*YOUR OBJECTIVE*. In the data below, the answer is the run of lines from the line containing "Shipping Policy (68, 2309)" through the line containing "New Arrivals (61, 2133)", both included; print it exactly and nothing else.

################

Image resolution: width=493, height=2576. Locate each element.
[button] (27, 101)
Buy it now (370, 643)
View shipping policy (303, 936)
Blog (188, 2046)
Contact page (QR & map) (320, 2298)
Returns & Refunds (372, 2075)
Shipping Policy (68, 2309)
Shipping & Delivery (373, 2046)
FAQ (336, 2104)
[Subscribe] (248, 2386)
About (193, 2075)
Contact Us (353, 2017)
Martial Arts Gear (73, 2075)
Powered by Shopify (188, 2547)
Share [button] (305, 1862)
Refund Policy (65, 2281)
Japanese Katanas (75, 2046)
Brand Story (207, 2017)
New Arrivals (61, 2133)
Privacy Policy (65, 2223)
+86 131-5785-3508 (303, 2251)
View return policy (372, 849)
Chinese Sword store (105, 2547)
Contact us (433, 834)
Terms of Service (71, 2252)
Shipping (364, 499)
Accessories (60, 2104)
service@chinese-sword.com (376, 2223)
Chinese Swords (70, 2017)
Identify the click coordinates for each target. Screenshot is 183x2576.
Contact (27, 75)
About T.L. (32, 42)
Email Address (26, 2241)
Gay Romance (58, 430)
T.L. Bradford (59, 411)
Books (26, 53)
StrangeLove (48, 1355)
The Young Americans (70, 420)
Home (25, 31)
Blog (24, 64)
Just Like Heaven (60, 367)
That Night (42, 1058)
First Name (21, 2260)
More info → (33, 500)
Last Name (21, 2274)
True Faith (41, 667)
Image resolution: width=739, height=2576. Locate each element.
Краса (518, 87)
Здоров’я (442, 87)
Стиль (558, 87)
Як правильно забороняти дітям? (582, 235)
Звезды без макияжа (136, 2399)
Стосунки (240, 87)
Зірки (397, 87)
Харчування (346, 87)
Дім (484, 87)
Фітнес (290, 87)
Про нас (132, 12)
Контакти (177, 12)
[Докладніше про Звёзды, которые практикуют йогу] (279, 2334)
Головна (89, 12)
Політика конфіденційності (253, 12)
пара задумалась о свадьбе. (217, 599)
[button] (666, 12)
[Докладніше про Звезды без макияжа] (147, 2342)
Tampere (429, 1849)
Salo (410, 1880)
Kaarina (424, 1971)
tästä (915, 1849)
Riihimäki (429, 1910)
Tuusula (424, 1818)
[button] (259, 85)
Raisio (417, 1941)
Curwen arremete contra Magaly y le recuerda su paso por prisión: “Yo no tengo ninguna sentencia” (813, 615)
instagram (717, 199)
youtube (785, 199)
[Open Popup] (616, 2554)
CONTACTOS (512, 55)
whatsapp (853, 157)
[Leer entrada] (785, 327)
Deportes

################

*ANSWER TO THE EXERCISE*.
Shipping Policy (68, 2309)
Shipping & Delivery (373, 2046)
FAQ (336, 2104)
[Subscribe] (248, 2386)
About (193, 2075)
Contact Us (353, 2017)
Martial Arts Gear (73, 2075)
Powered by Shopify (188, 2547)
Share [button] (305, 1862)
Refund Policy (65, 2281)
Japanese Katanas (75, 2046)
Brand Story (207, 2017)
New Arrivals (61, 2133)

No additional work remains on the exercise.